/Link-Prediction-on-DBLP-Citation

Link Prediction Techniques using Machine Learning and Neural Networks. (neo4j used for storing the data)

Primary LanguageJupyter Notebook

Link Prediction Techniques on Co Authors in a Citation System

The project is using the following datasets for testing.

Structure of these datasets can be found here.

Note: The neo4j queries can be found in ML notebooks which have been used many times in the GraphSAGE notebooks as well.

Contents


Introduction

Link prediction is one of the most important research topics in the field of graphs and networks. The objective of link prediction is to identify pairs of nodes that will either form a link or not in the future.

Link prediction depiction


Problem

Given a citation network system in which different authors have collaborated with each other in the past. Our task is to find the links that can be formed with the authors in the future. (i.e. they are co-authors)


Database

For storing the data, we are using neo4j (in both ML as well as Deep Learning Techniques). Cypher is used for data manipulation. For connectivity with the python Data Science Ecosystem, py2neo is used.

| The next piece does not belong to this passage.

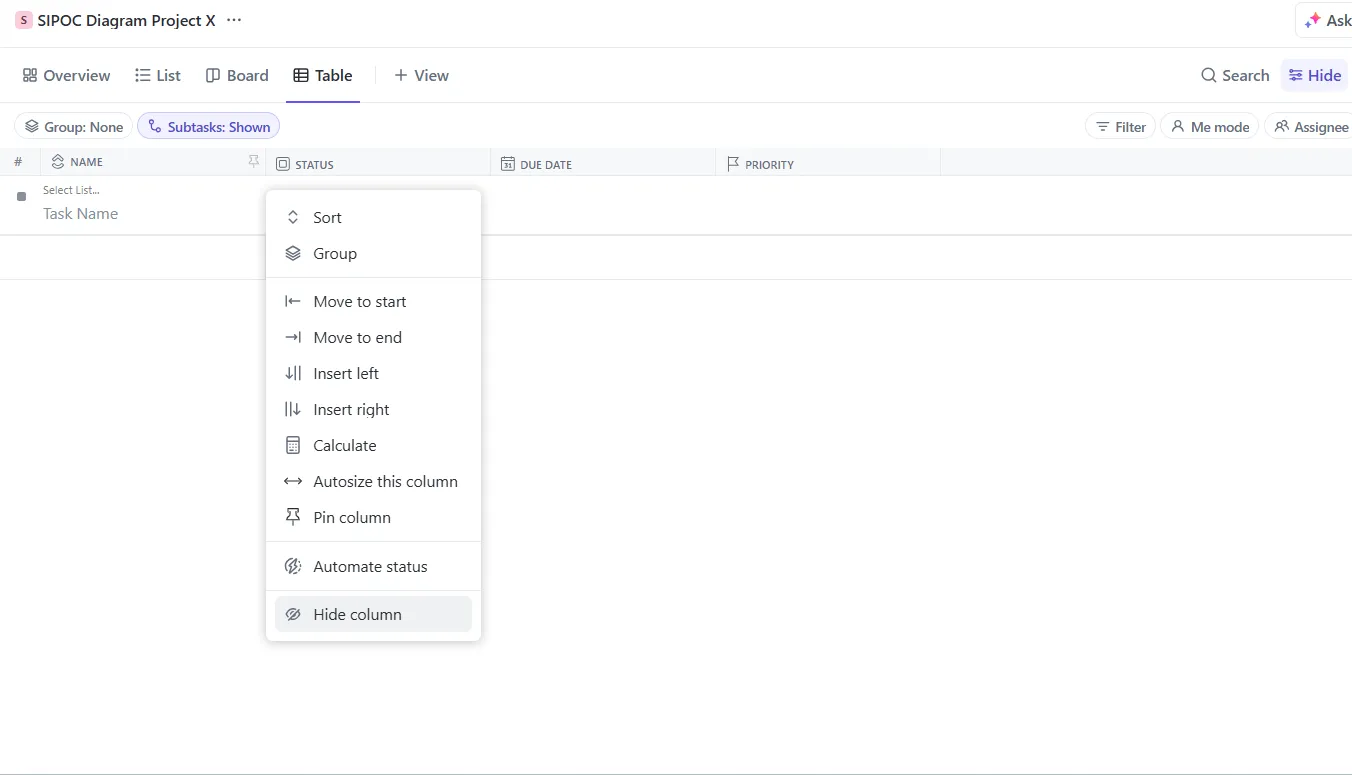The image size is (1352, 775).
Task: Open the three-dots menu beside the project title
Action: click(x=234, y=20)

For installing neo4j instance on Linux VM, you can follow this.


Machine Learning Techniques for Link Prediction

Here we are using the following techniques to measure similarity measures to get an idea about the structure and topology of the Graph Network as well.

  • Common Neighbours
  • Preferential Attachment
  • Total Neighbours
  • Triangle Completion and Clustering Coefficients
  • Label Propagation
  • Louvain Algorithm

The scores obtained from these techniques can be used alone to determine the links for future. For better performance, these features can be fed into some ML model to obtain the results. We are using Random Forest Classifier for the purpose (which will act as a binary classifier).

The dataset is very large to process on a whole. So, we are using subsets of the data to perform our tasks. (Notebooks with different sets of data have been added.)

Notebooks for the above techniques


Deep Learning Techniques

We will be leveraging power of Graph Neural Networks to achieve Link Predictions in our co-author Graph. We are using GraphSAGE implemented in stellargraph library for this.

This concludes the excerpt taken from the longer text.